Give back an exact copy of the entries beneath, minus the pictures.

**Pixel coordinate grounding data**
:::
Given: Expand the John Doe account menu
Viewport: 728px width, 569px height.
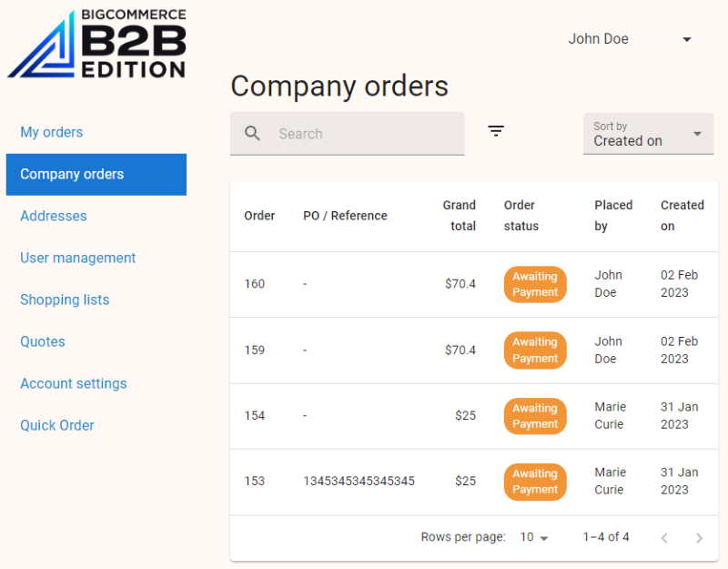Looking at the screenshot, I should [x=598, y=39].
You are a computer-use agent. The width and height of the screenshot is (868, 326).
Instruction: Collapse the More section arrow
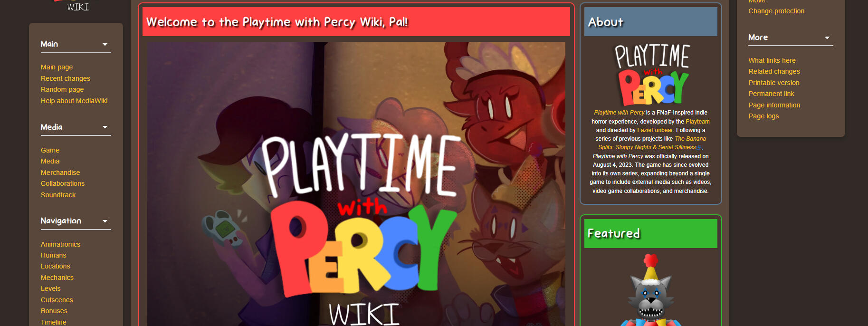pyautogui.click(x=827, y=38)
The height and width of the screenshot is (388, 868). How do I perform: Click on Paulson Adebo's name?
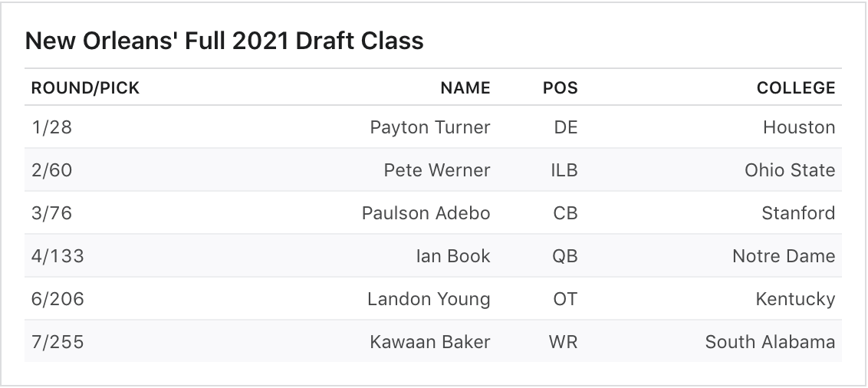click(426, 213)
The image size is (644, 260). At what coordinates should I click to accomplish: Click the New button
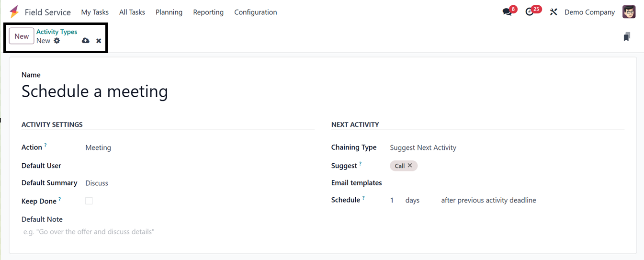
:::
**ANSWER**
Given: Expand the John Doe account menu
Viewport: 728px width, 569px height.
Looking at the screenshot, I should [x=598, y=39].
You are a computer-use agent. The width and height of the screenshot is (868, 326).
Instruction: Collapse the More section arrow
pyautogui.click(x=827, y=38)
The height and width of the screenshot is (388, 868). How do I perform: Click on Paulson Adebo's name?
click(426, 213)
The image size is (644, 260). At what coordinates should I click to accomplish: Click the New button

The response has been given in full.